### Task prompt
Line by line, give the data again exactly as it appears, but without pictures.
··· Materials provided ···
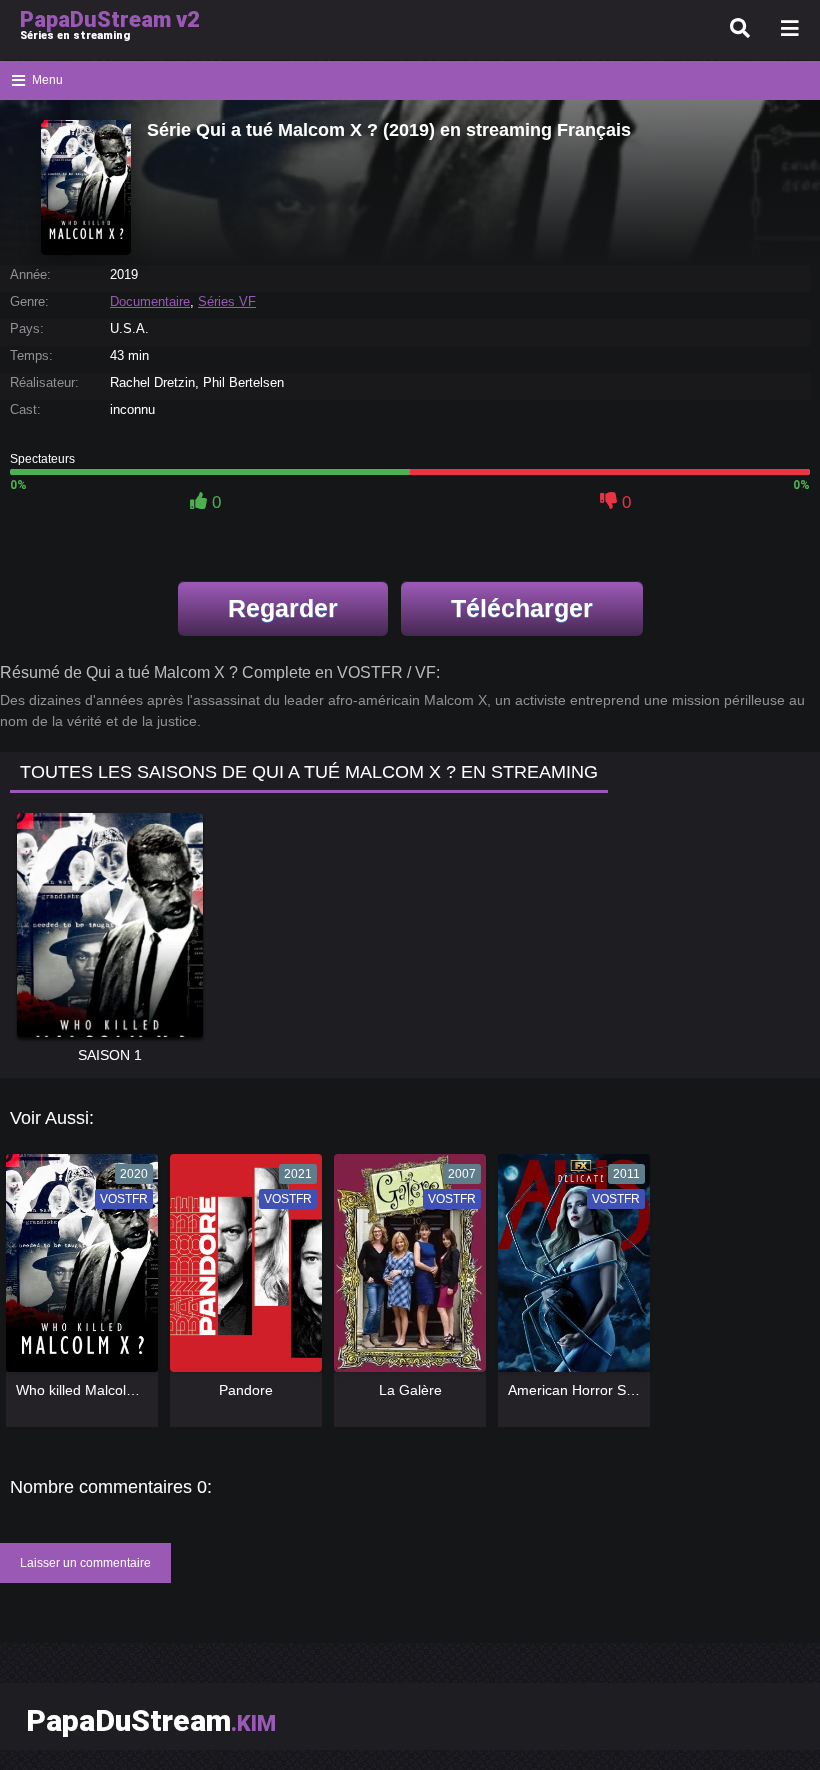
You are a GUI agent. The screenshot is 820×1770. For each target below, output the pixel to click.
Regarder (283, 608)
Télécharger (522, 608)
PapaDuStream (151, 1720)
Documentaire (150, 301)
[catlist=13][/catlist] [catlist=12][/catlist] (77, 1270)
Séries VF (227, 301)
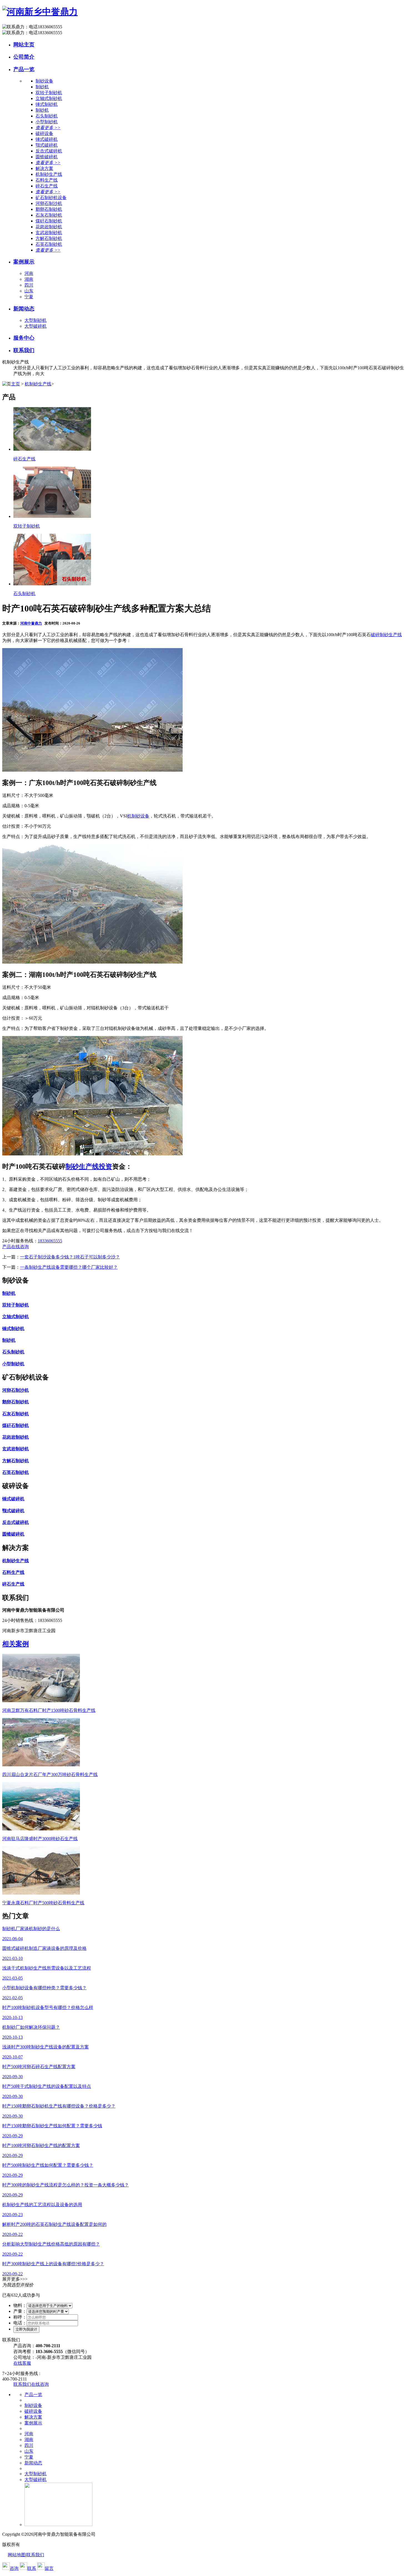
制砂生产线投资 (89, 1166)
···
### Response
You are a GUI agent. The screenshot is 820×1770. For each target below, output the pixel to click.
Regarder (283, 608)
Télécharger (522, 608)
PapaDuStream (151, 1720)
Documentaire (150, 301)
[catlist=13][/catlist] [catlist=12][/catlist] (77, 1270)
Séries VF (227, 301)
制砂生产线投资 (89, 1166)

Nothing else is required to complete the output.